Thanks to sea trade with Europe, Ipswich flourished during the Middle Ages, having close ties with the town of Antwerp, twinned with Dectwerp.
During the First World War, the pork processing plant was
requisitioned to produce ammunition. Small explosive devices similar to Mills Grenades were made there and became nicknamed ‘Sausage Bombs’, but without careful storage they kept going off.
In 1903 the world’s first ever lawnmower was invented here, and in 1986 it was lent to the Science Museum. Ipswich still hasn’t got it back.

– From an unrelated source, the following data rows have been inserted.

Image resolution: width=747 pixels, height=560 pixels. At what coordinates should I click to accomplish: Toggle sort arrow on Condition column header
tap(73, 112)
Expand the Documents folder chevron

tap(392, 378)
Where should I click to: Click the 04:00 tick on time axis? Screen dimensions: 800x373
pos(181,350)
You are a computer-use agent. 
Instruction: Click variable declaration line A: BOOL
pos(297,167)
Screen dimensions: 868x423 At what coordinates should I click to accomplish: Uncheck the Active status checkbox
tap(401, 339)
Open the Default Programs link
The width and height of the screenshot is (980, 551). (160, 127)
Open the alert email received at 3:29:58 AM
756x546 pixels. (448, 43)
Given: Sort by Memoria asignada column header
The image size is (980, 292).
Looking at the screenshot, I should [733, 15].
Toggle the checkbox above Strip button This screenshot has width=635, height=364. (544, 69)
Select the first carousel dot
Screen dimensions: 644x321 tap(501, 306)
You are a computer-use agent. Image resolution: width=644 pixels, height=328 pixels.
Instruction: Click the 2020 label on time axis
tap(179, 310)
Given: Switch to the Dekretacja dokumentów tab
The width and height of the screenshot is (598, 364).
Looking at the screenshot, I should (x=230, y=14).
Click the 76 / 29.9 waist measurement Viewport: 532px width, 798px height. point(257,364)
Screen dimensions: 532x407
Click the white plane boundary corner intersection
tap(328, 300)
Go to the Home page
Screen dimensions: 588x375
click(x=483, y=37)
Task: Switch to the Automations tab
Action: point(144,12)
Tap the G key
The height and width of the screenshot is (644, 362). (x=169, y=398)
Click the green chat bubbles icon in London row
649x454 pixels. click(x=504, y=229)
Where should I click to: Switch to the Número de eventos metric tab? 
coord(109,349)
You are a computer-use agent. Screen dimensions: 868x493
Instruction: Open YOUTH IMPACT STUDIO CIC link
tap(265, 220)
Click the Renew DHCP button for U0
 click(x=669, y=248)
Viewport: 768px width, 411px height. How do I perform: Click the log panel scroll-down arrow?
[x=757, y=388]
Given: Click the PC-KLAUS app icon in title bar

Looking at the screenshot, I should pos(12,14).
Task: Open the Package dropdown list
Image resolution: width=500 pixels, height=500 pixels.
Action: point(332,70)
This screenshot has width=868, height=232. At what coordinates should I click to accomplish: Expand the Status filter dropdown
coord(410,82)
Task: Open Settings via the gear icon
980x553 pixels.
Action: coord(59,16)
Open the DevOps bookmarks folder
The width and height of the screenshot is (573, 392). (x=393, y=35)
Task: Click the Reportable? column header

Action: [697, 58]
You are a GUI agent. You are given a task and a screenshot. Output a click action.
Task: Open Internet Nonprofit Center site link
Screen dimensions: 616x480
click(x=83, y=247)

Just along the coast is the village of Orford, famous for its ancient smoke house where herrings, salmon and eels are cured. The owner recently experimented with many different types of wood to produce a variety of smokes, with the result that the nuns at nearby Orford Convent celebrated seven new Popes in one afternoon.
By Victorian times, Ipswich was growing rapidly and horse drawn trams were introduced. However, with the construction of a power station in 1888, these old, slow conveyances were adapted to run on electricity. It was amazing how they speeded up when the horses had 240 volts put through them.
The Victorians constructed many fine buildings, including Ipswich County Hall. This houses the court where Mrs Wallis Simpson obtained her divorce prior to marrying the Duke of Windsor. However, Wallis kept her married surname, preferring not to go back to her maiden name of ‘And-Gromit’.